PETER MASON sees an R&B diva deliver a disjointed set which verged on disregard for her audience

Angie Stone
Roundhouse, London
 

EVEN the most accomplished singer can come underprepared and Angie Stone fell into that trap on a heat-filled night in front of what was an initially enthusiastic crowd.

This being the first of two one-off shows, Stone could be forgiven for displaying a few of the cobwebs normally blown away by days on the road travelling from gig to gig. But there was too much in this performance that was ad hoc, self-indulgent and unsatisfying.

All was well in the first half of a two-hour set as Stone, clad incongruously in full-length cotton coat as the audience sweated below her in halter tops and T-shirts, ran through her back catalogue with vigour.

But then a growing disinclination to fully engage with her material began to show itself with her show-stopper, Curtis Mayfield’s The Makings of You, which she largely left to her admittedly admirable backing singers.

Thereafter, as if she couldn’t quite be bothered to follow through with a second section to match the first, we got increasingly less of the full Stone and rather more of various diversionary tactics and distractions.

The flow began to falter when she called up, then brought onto stage, an ardent male fan who had posted a message for her on Facebook earlier in the day. While the subsequent 10 minutes of schmaltzy interaction and hugging might have in some ways been heartwarming, it registered low on the entertainment scale and did nothing for the continuity of the show. It more or less ground to a halt from that point onwards.

Worse was to come several minutes later with Stone’s impromptu summoning up of various musical collaborators, including Omar and Mica Paris. They had clearly not been forewarned that they might be required to do a turn and, as shouts went round the hall to locate any or all of them, Paris did not even appear to be in the building. It was only after several minutes of music-less hiatus that Omar finally made his way on to the stage.

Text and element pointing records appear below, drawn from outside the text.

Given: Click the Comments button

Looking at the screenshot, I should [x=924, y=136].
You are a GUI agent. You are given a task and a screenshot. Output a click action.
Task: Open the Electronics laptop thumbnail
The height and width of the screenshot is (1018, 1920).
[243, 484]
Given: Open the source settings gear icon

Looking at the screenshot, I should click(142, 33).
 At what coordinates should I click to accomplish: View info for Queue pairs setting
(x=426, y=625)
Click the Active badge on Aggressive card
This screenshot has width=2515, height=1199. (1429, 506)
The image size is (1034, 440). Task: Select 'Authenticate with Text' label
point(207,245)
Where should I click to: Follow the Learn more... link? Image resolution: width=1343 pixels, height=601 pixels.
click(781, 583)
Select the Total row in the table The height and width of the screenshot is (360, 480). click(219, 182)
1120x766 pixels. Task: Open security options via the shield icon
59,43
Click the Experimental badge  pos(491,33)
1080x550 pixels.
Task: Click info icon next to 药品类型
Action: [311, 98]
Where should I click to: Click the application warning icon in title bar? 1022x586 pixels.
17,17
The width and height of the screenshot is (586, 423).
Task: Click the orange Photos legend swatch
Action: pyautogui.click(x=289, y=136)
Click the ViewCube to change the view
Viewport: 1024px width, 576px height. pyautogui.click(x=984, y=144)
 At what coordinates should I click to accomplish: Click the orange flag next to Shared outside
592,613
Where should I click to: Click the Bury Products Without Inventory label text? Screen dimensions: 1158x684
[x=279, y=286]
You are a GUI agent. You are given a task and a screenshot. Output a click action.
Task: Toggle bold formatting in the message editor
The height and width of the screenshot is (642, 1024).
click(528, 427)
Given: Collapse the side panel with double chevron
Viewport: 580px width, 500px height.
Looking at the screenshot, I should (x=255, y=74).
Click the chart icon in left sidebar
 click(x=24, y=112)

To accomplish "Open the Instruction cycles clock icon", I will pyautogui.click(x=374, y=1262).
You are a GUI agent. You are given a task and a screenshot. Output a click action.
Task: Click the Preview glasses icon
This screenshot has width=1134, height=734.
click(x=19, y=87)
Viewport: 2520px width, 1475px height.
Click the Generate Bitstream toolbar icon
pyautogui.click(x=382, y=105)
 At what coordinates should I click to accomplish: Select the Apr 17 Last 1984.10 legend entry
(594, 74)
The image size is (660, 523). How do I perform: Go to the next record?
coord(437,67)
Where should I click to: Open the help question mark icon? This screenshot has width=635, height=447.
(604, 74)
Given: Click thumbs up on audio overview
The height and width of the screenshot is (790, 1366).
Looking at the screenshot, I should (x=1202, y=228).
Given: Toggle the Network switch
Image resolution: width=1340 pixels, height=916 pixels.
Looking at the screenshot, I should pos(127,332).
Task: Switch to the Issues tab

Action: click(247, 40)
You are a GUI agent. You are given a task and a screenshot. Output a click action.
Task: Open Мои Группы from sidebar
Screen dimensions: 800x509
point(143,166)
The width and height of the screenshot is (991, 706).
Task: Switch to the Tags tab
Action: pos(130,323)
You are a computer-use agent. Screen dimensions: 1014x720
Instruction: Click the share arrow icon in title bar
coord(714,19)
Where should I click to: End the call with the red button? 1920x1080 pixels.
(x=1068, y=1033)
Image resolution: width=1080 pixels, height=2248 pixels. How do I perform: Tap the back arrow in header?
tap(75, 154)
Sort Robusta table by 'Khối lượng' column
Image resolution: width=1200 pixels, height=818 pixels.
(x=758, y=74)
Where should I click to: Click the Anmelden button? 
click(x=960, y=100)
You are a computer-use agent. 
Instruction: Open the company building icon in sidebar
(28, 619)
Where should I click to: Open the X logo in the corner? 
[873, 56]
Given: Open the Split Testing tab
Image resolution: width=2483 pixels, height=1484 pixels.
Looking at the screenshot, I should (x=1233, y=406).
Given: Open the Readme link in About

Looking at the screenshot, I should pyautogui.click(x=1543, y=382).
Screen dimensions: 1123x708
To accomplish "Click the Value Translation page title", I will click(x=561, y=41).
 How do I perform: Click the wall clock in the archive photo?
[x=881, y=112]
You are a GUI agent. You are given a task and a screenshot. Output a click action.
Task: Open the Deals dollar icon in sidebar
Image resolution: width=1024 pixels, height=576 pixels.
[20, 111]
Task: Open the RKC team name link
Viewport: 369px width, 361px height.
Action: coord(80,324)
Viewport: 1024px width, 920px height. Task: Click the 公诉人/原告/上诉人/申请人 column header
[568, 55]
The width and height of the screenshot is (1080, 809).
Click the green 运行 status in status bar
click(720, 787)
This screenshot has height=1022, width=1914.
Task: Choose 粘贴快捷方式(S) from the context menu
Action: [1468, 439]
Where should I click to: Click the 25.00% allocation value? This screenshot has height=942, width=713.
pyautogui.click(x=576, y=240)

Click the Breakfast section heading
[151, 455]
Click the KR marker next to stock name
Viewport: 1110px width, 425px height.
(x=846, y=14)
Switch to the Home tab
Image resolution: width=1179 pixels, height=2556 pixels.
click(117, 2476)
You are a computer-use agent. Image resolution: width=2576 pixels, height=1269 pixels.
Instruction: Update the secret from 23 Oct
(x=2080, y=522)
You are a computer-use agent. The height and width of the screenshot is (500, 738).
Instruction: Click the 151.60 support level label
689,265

What followed was more general embarrassment as the various guests hung around like spare parts and were reluctantly cajoled into improvising sections of No More Rain in This Cloud, a song to which they clearly knew only a few of the words. Given that this was one of the tunes most punters would have come hoping to hear in all its glory, the whole escapade was nothing more than a rude disregard for the audience.

As the end approached, the same could also be said of the final two numbers, 2 Bad Habits and Wish I Didn’t Miss You, neither of which were treated to the kind of committed rendition that artists should devote to classics that have made them famous, however bored they might be of delivering them.

With the last strains of the night fizzling out and Stone departing down the stairs, the minority shouts for an encore were ignored and the lights went up in double-quick time, leaving the fans to stream out into the relative cool of the night — not disappointed, as such, but certainly not on any kind of high.